Patient experience: Caregiving is all about understanding

"Let's be healthcare receivers and not just providers," said author and cancer survivor Kelly Corrigan, explaining the importance of listening to and understanding patients.

Kelly Corrigan

Here’s the thing about caregiving, professional or otherwise: People genuinely like to feel cared about, as well as cared for.

That was the message from cancer survivor and author Kelly Corrigan, who delivered the closing keynote Friday in Dallas at the Beryl Institute’s sixth annual Patient Experience Summit.

“Humanity more. Tell me more. Make people feel like they’ve been felt,” advised Corrigan. The latter, Corrigan said, is a quote she read somewhere. This is fitting because Beryl Institute President Jason Wolf encouraged conference attendees to steal and bring home as many good ideas as they could find at this event.

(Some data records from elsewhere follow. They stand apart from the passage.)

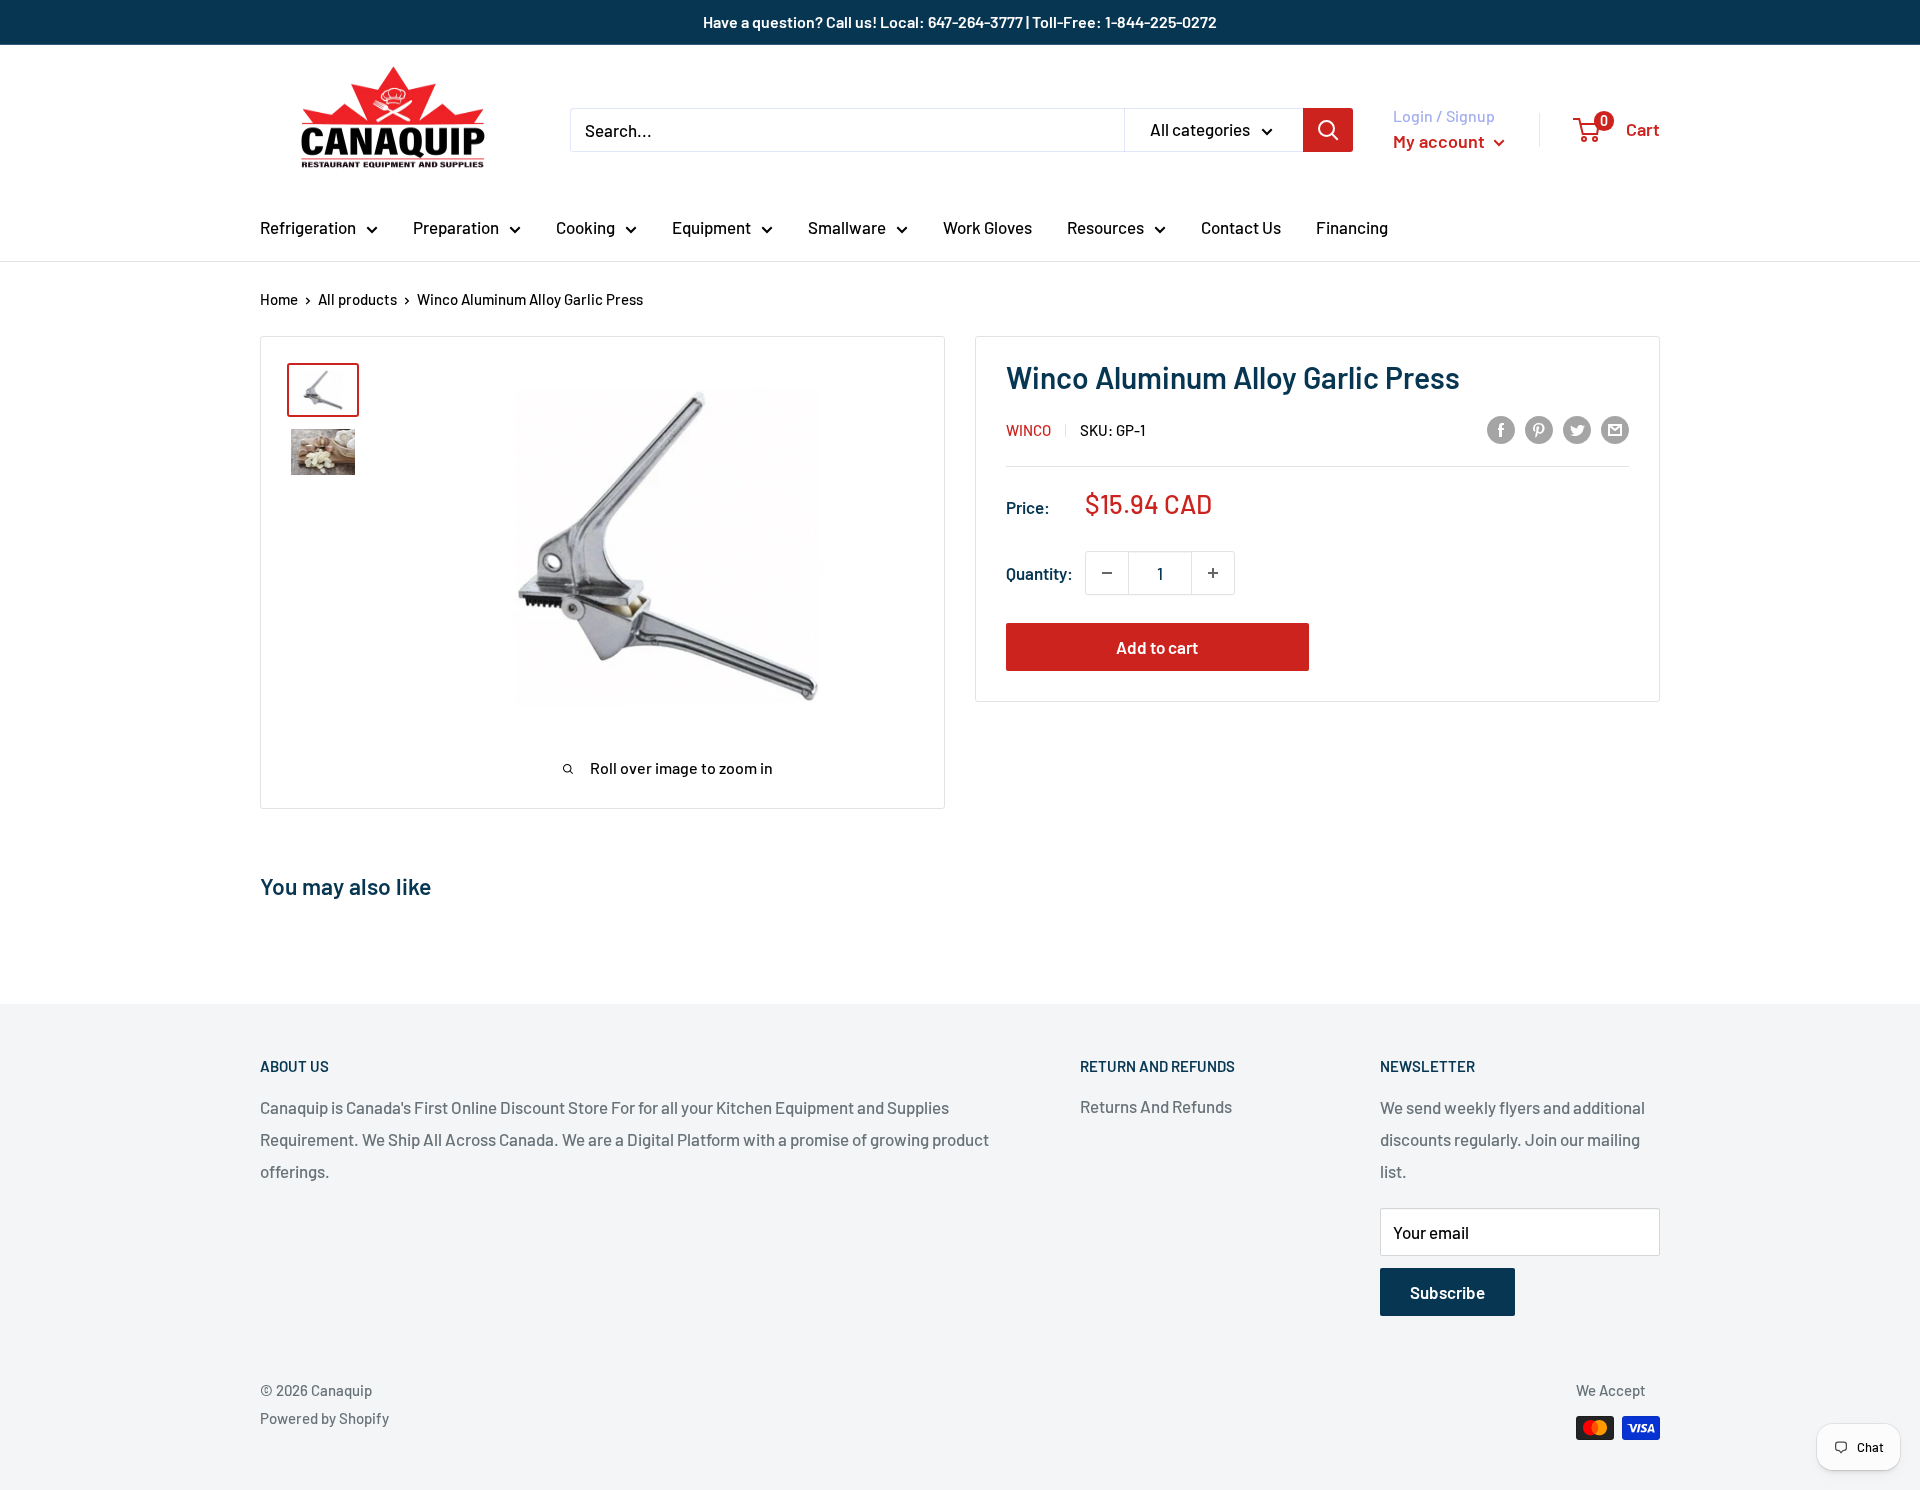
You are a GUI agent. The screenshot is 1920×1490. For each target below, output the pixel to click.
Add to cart (1157, 647)
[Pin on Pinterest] (1539, 428)
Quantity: (1039, 573)
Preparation (456, 227)
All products (357, 299)
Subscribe (1447, 1292)
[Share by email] (1615, 428)
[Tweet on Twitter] (1577, 428)
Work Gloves (987, 227)
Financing (1352, 227)
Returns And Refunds (1156, 1106)
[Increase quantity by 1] (1213, 573)
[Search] (1328, 130)
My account (1441, 141)
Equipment (711, 227)
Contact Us (1241, 227)
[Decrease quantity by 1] (1107, 573)
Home (279, 299)
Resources (1105, 227)
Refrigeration (308, 227)
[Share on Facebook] (1501, 428)
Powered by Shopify (324, 1418)
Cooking (585, 227)
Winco (1028, 430)
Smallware (847, 227)
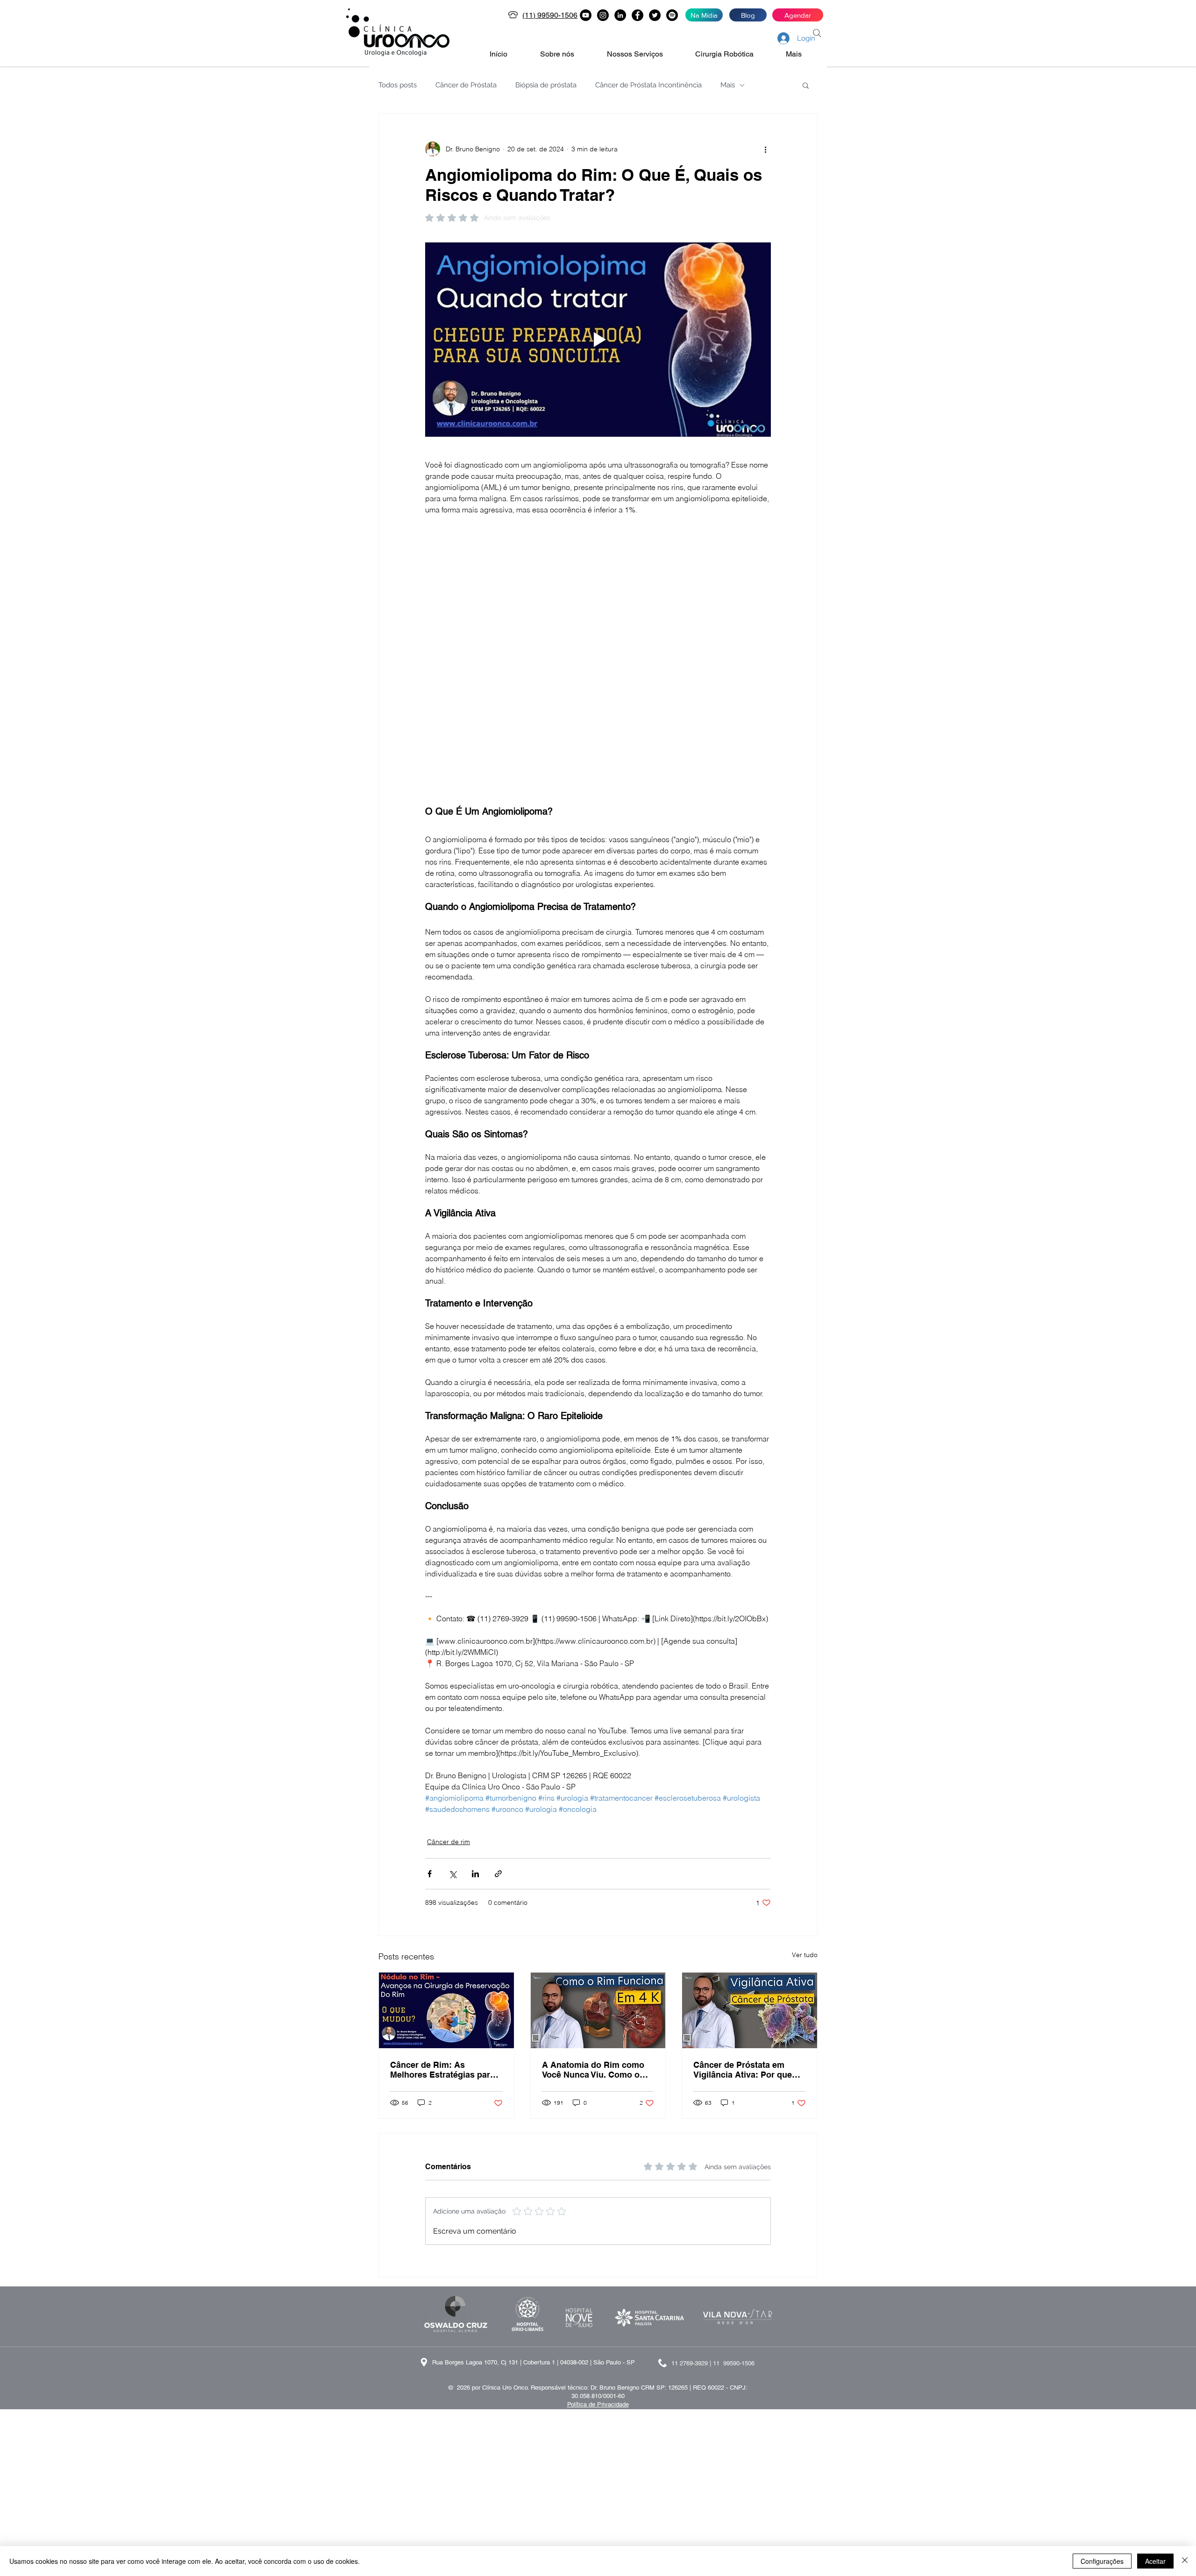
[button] (566, 54)
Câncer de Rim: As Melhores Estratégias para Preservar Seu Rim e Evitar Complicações (444, 1885)
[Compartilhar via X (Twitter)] (452, 1688)
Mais (727, 85)
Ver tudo (805, 1770)
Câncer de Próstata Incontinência (648, 85)
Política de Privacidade (598, 2219)
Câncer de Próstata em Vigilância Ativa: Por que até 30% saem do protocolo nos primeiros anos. (747, 1885)
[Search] (817, 33)
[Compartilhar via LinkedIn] (475, 1688)
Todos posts (397, 85)
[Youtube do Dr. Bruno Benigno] (585, 15)
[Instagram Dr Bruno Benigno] (603, 15)
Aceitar (1155, 2561)
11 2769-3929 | (692, 2178)
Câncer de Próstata (466, 85)
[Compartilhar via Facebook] (429, 1688)
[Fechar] (1184, 2561)
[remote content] (598, 562)
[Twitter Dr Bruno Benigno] (655, 15)
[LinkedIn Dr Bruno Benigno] (620, 15)
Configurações (1102, 2561)
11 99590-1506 (734, 2178)
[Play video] (598, 339)
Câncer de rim (448, 1657)
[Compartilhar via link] (498, 1688)
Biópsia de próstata (546, 85)
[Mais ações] (765, 149)
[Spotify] (672, 15)
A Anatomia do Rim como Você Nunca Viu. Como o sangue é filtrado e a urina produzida (594, 1885)
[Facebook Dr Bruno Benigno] (637, 15)
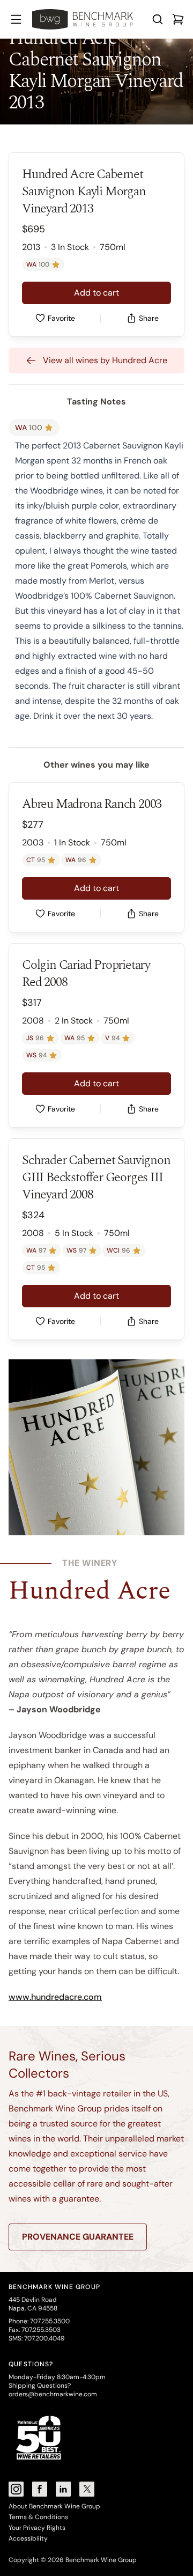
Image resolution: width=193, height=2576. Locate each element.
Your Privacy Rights (37, 2527)
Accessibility (28, 2538)
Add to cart (96, 292)
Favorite (61, 318)
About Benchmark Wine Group (54, 2506)
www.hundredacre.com (55, 1997)
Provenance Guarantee (77, 2236)
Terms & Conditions (38, 2517)
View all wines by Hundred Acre (105, 360)
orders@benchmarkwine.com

“Inside this idea is this expression that I really live by, which is, ‘Tell me more,'” Corrigan said. In other words, ask people — patients — to tell their stories, because no health condition is one-size-fits-all. Try to elicit information rather than just offering people what you think they need to know. “Let’s be healthcare receivers and not just providers,” Corrigan said.

Corrigan recalled going to get an annual facial scrub and remembering from a previous time that she had, in her words, “giant pores.”

The esthetician was about to go over the menu of services when Corrigan told the woman two things about herself: that she had those big pores and that she didn’t like to spend a lot of money. That led the esthetician to understand Corrigan and offer her this advice about she needed for her forehead: “bangs.”

These notions of listening, making human connections and showing compassion and empathy can work in so many situations, including business and, yes, healthcare intake, Corrigan said.

She knows. “I’ve had a lot of experience on all sides of this caregiving thing,” Corrigan noted. Her father died about a year ago from complications of bladder cancer. “We went through the last 16 days together,” she said.

During that time, Corrigan was paired with two palliative caregivers to watch her dad around the clock. She said she will always remember the names of those two compassionate aides: Jenna and Meg. “If you are doing your job right, no one will ever forget your name,” Corrigan said.

This was an especially difficult time because Corrigan was so close to her father. Even though she was 36 years old, had endured breast cancer herself, was married and had two children, Corrigan said she “felt like an adult for the first time” the moment her father was diagnosed with cancer. At that point, in her mind, he ceased being her protector.

“I was no longer George Corrigan’s daughter,” Corrigan said. Instead, she and her mother became George’s caregivers, as she described in her first book, “The Middle Place,” which reached No. 2 on the New York Times nonfiction bestsellers

At age 36, she felt like an adult for the first time, even though she was married and had two children, when her father was diagnosed with bladder cancer and he could no longer be her protector. Yet, throughout his long illness, they only grew closer.

“These times of crisis can be magnificent,” Corrigan said. “There is great potential in the air around crisis,” she added.

“It can be a bumpy road. Things can go wrong.” But it’s the totality of the experience that matters, Corrigan said.